*** Opening of INPUT FOR THIS TASK ***
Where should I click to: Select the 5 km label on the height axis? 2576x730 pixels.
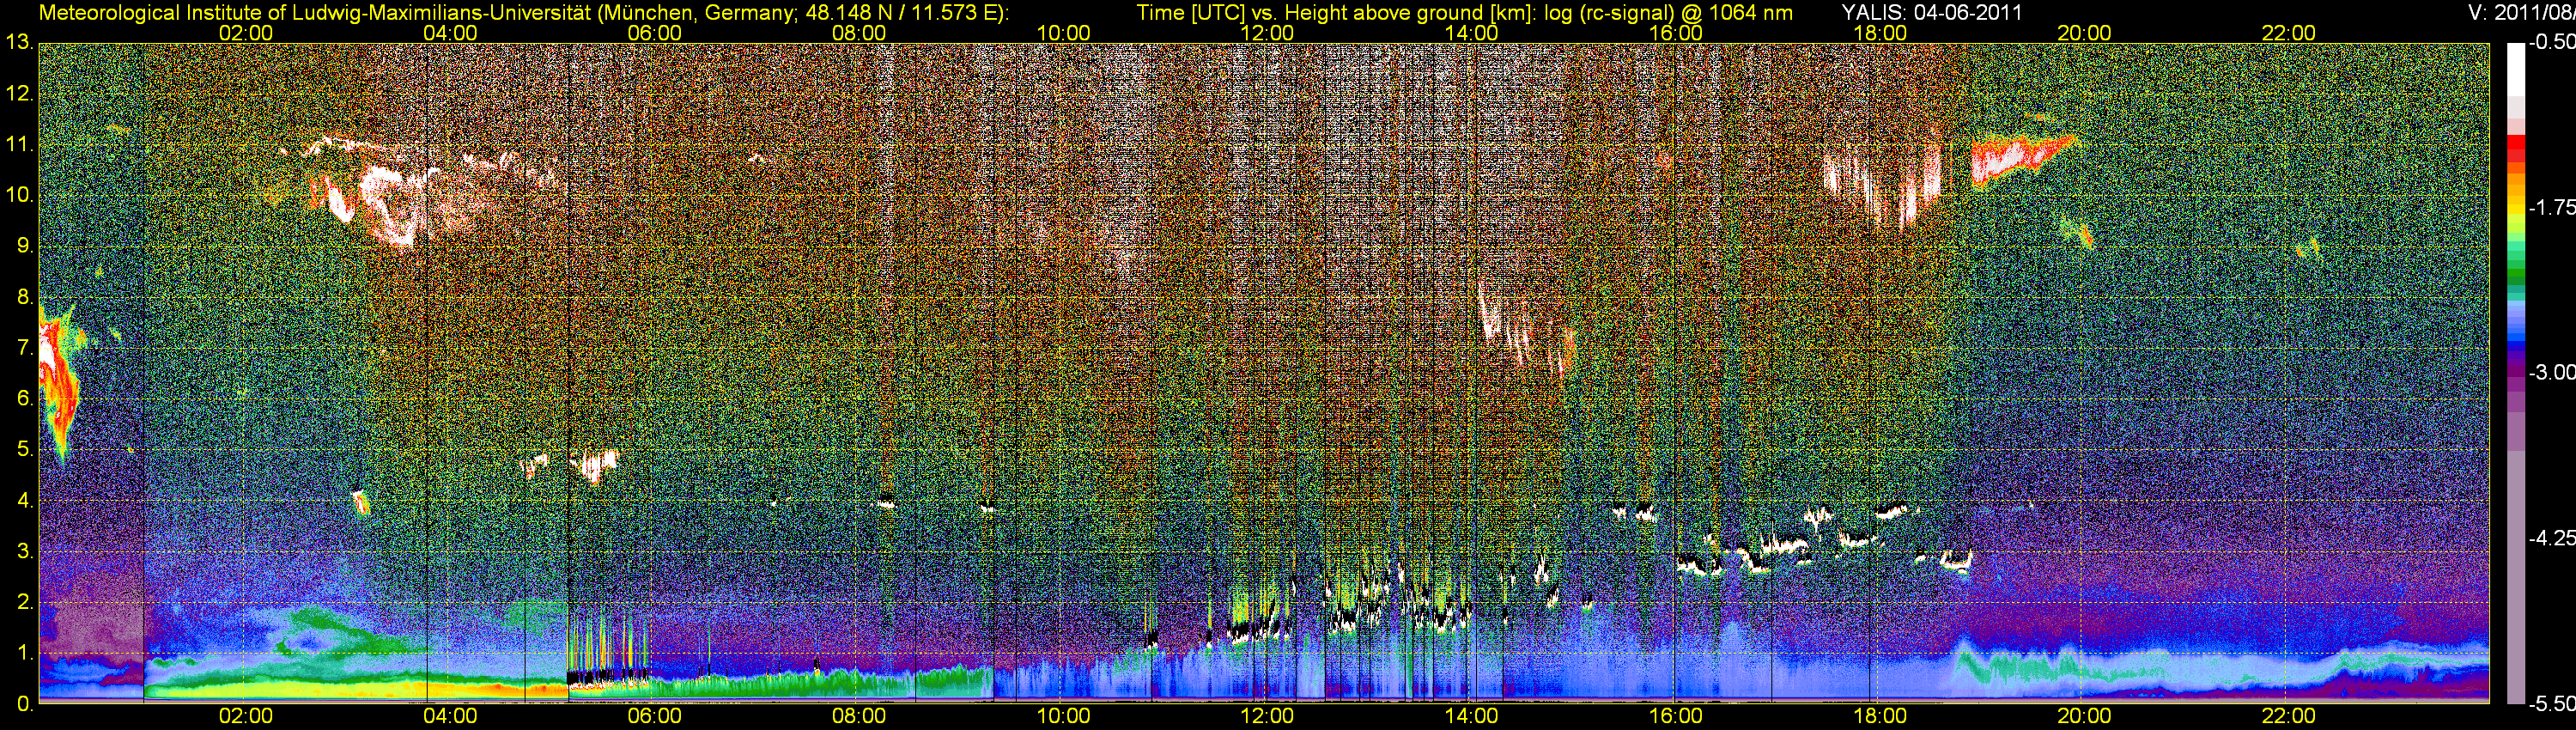click(x=24, y=449)
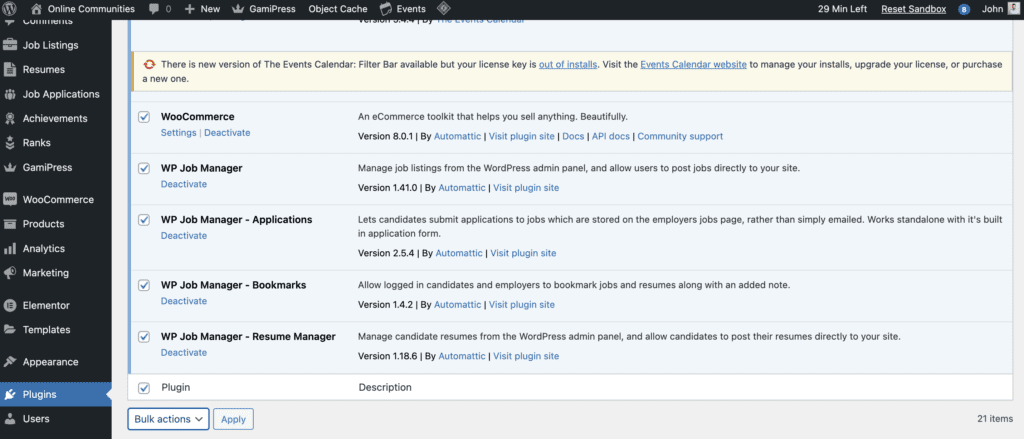Open the comments bubble icon in admin bar

coord(156,9)
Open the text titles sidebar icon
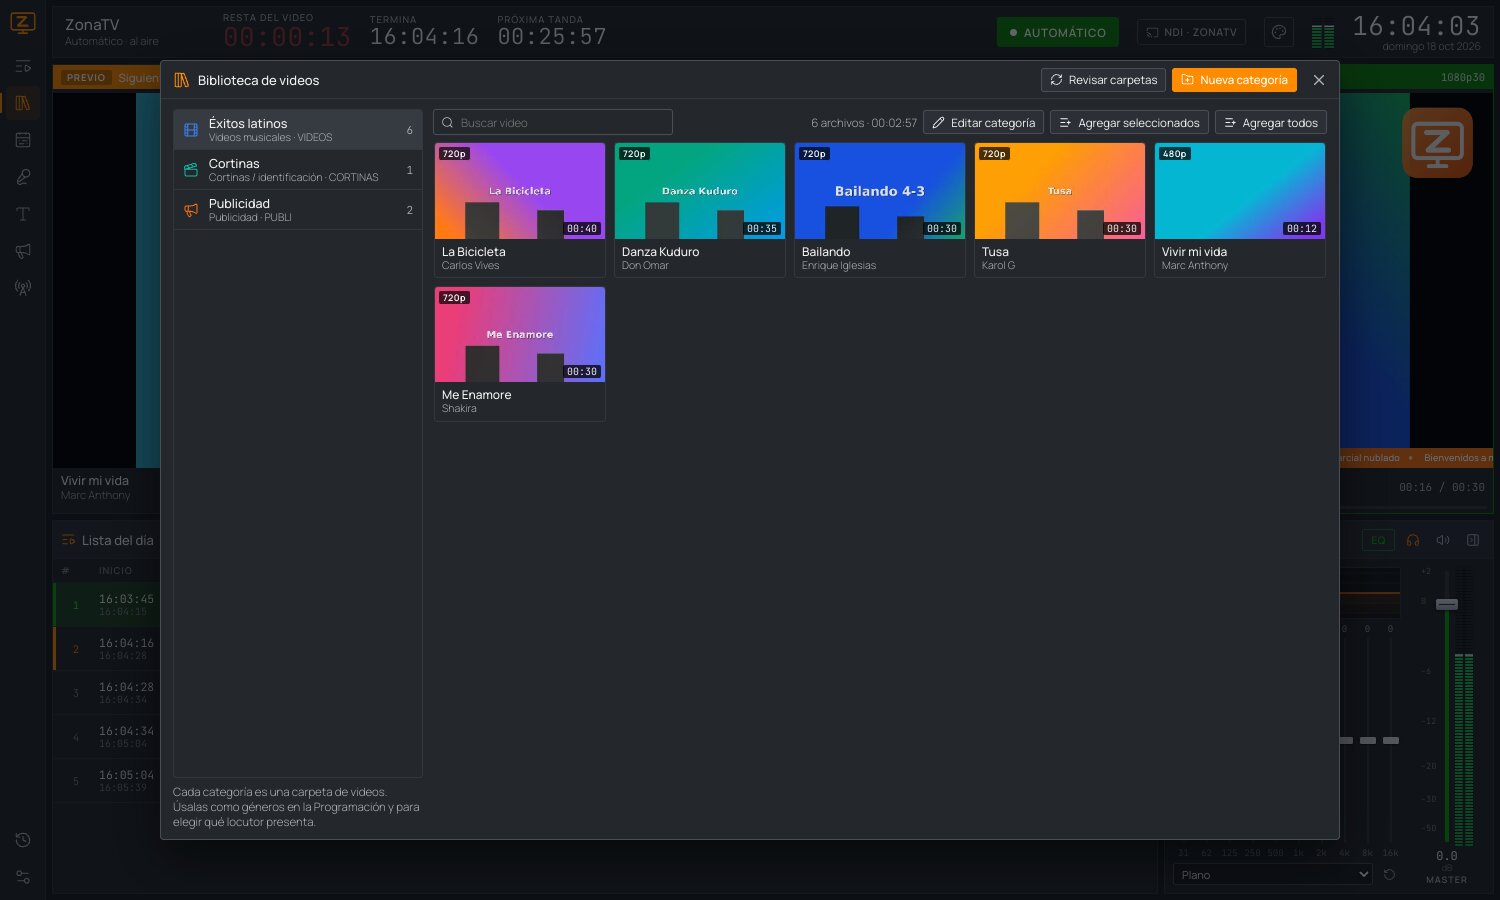The height and width of the screenshot is (900, 1500). point(22,214)
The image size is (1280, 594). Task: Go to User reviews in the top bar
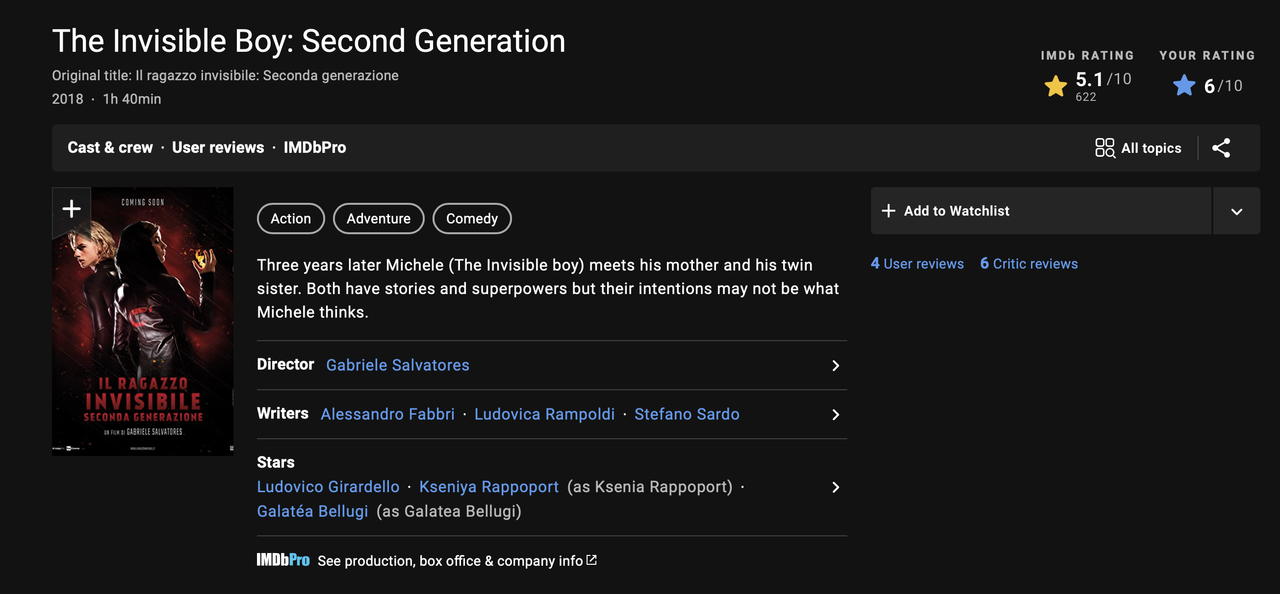(x=218, y=147)
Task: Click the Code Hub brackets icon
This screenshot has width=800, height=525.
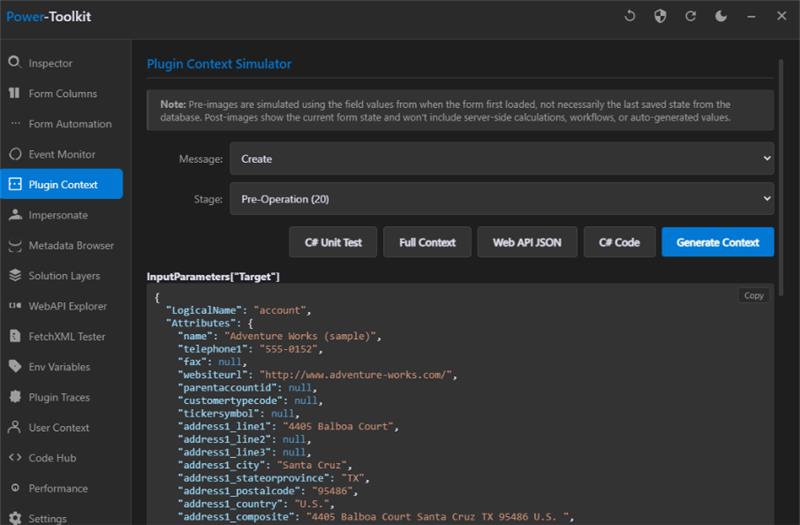Action: [14, 458]
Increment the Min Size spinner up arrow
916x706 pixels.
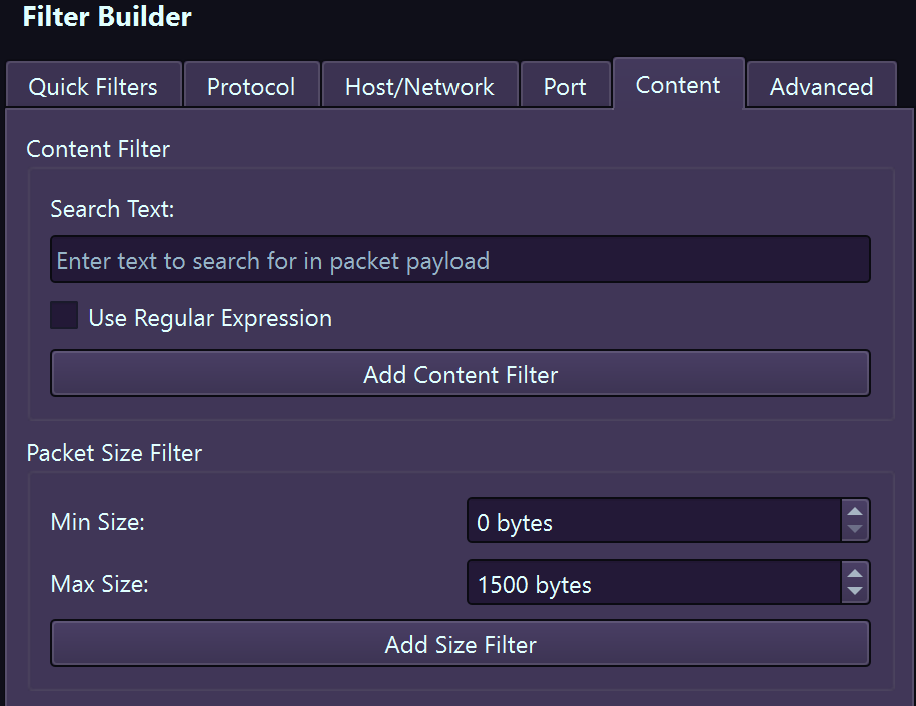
*** Close of INPUT FOR THIS TASK ***
WHAT NEEDS TO BE DONE: Restate word for word only the lines that run from the line holding "This screenshot has width=800, height=525." to the end of the data, both ends kept, leaving every picture out.

SOLVED PROBLEM:
This screenshot has width=800, height=525.
Action: [14, 458]
Increment the Min Size spinner up arrow
916x706 pixels.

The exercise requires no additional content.